--- Written request ---
Could you put the entries, from the first one down through the line containing "The height and width of the screenshot is (576, 588).", into a numbered list and leave out any blank lines?

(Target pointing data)
————

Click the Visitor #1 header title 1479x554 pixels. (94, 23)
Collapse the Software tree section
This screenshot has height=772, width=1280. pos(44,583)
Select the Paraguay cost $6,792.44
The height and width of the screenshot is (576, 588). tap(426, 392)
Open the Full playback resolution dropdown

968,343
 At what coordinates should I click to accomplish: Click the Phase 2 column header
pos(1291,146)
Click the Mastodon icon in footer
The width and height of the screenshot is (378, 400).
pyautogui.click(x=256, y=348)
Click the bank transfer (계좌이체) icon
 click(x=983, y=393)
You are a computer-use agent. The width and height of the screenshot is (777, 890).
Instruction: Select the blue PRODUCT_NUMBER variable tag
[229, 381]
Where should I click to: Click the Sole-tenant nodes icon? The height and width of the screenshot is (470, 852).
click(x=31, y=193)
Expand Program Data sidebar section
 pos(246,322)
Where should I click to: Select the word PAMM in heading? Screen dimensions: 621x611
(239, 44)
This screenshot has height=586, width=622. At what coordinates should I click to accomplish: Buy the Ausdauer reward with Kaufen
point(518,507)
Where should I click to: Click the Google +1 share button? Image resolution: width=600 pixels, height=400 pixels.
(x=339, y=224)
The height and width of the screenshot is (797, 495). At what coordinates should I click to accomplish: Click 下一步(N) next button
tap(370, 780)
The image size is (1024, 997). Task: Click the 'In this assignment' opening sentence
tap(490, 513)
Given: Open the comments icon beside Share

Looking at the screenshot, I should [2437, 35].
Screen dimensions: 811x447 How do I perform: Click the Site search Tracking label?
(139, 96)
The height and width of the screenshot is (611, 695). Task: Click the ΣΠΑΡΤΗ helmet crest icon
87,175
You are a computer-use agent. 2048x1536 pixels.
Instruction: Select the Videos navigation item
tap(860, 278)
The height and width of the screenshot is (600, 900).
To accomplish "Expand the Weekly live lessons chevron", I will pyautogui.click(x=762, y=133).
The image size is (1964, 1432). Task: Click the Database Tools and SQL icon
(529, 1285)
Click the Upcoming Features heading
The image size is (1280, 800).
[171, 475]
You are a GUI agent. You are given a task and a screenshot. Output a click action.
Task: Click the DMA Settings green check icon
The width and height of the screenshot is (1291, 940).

————

--- The result ---
1. Click the Visitor #1 header title 1479x554 pixels. (94, 23)
2. Collapse the Software tree section
3. This screenshot has height=772, width=1280. pos(44,583)
4. Select the Paraguay cost $6,792.44
5. The height and width of the screenshot is (576, 588). tap(426, 392)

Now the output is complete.